7月2日(木) 広島市中区基町にある広島市映像文化ライブラリーでタデウシュ・フミェレフスキ監督の「月曜日が嫌い」を観る。

広島市中区基町にある広島市映像文化ライブラリーでタデウシュ・フミェレフスキ監督の「月曜日が嫌い」を観る。


1971年 ポーランド語 103分 カラー 日本語字幕 デジタル


監督:タデウシュ・フミェレフスキ


なんとも気の抜けたシーンの連続で、今にはないのどかな映画への愛が感じられる作品だった。ただ上映後に紹介を読んで共産主義政権下で製作されたと知り、作品への接し方はまるで変わってしまった。


小さい頃に観ていたテレビのコントのような親しんだ馬鹿馬鹿しさがあり、わざとらしさがわかるからこそ可笑しいのだろう。似顔絵を描いてもらう際に、特徴を活かして模造されるような愛着があり、最初からユーモアにベクトルの向いた職人気質の完成度がある。だからこそ、共産主義という言葉が加わると、まるでピエロに対するような人間性の淵を探る視点を持ってしまう。それは自分にとって、常にショスタコーヴィチという偉大な作曲家の証言と音楽がスターリン時代のソ連を理解する助けとなるようで、皮肉と諧謔が結びつく飄々とした表現が抵抗の一種に思えるからだろう。


月曜日に働く数多の人々が歯車として動かすリズムと躍動は、とにかくおもしろおかしい。細かいやりとりの紡ぎ合いの回数が多く、どの人物が主役で、どの役割がどのようにあるのかと考えることなく、先の読めない展開が進んでいくのを、もどかしくも、楽しく見続けることになった。


ワルシャワ讃歌が作品に通底しており、それがこの作品の原動力として人々を動かしながら、愛すべき我が街として各カットはやはりシンボルらしい摩天楼や旧市街の景色を捉えていく。北のパリとも呼ばれた美しい街は災禍で荒廃したが、この映画の中でモダンな建築が幾つも建っていることは遠望が見回している。復興を示す国力という意味も含まれているかもしれないが、展望されるワルシャワの今と未来を強く感じさせるキャンバスの広さとなっている。

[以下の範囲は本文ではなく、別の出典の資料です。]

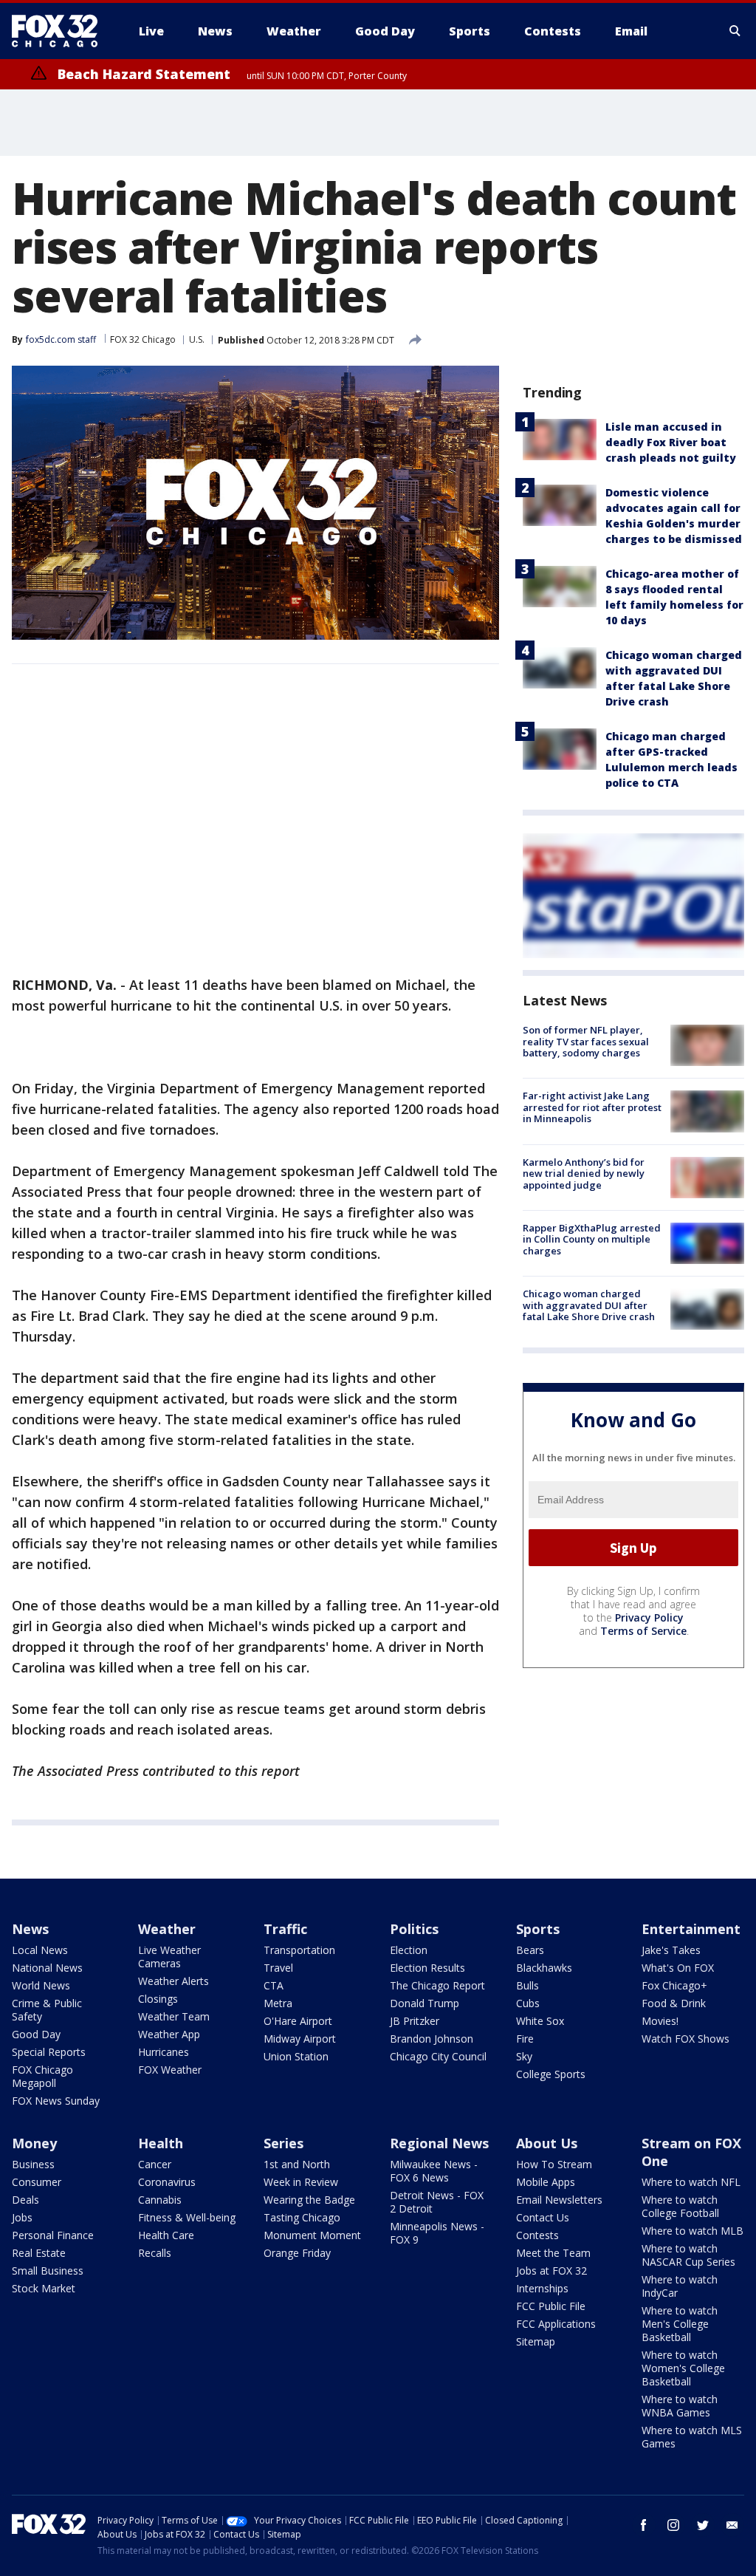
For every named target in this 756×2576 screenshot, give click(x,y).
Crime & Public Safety (47, 2009)
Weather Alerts (173, 1981)
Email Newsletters (559, 2200)
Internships (542, 2288)
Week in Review (301, 2182)
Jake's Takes (671, 1950)
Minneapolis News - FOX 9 (437, 2233)
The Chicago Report (437, 1985)
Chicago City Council (438, 2056)
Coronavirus (167, 2182)
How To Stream (554, 2164)
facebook (644, 2525)
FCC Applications (556, 2324)
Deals (25, 2200)
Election (408, 1950)
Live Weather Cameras (169, 1956)
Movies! (660, 2021)
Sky (524, 2056)
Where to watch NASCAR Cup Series (688, 2255)
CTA (274, 1985)
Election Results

スラブ民族的な愛情表現があってこそ、ここまでのコテコテ映画を作ることができるのだろう。ただ、その背景としての共産主義もやはりスラブ民族が第一に国家として具現化しているのだから、サンドウィッチといえば言葉選びは悪いが、国と民によって挟まれた寸分の狂いもない映画なのだろう。製作過程には、並々でない神経の磨耗があったに違いないが、音楽の気楽さは調子を変えずに楽々としている。